Data items
##############################

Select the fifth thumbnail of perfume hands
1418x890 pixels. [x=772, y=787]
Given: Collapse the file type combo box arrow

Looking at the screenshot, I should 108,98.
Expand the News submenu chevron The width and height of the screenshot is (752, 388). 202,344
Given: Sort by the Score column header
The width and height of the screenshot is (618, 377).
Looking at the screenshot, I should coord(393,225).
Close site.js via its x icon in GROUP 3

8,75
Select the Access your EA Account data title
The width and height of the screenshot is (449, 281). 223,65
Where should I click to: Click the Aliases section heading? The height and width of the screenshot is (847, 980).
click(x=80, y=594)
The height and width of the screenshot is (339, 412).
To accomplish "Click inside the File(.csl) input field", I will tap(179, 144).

##############################

The lines to copy run from the one containing "Given: Collapse the file type combo box arrow" through the last line above. Copy them exactly and include nothing else.

Given: Collapse the file type combo box arrow

Looking at the screenshot, I should 108,98.
Expand the News submenu chevron The width and height of the screenshot is (752, 388). 202,344
Given: Sort by the Score column header
The width and height of the screenshot is (618, 377).
Looking at the screenshot, I should coord(393,225).
Close site.js via its x icon in GROUP 3

8,75
Select the Access your EA Account data title
The width and height of the screenshot is (449, 281). 223,65
Where should I click to: Click the Aliases section heading? The height and width of the screenshot is (847, 980).
click(x=80, y=594)
The height and width of the screenshot is (339, 412).
To accomplish "Click inside the File(.csl) input field", I will tap(179, 144).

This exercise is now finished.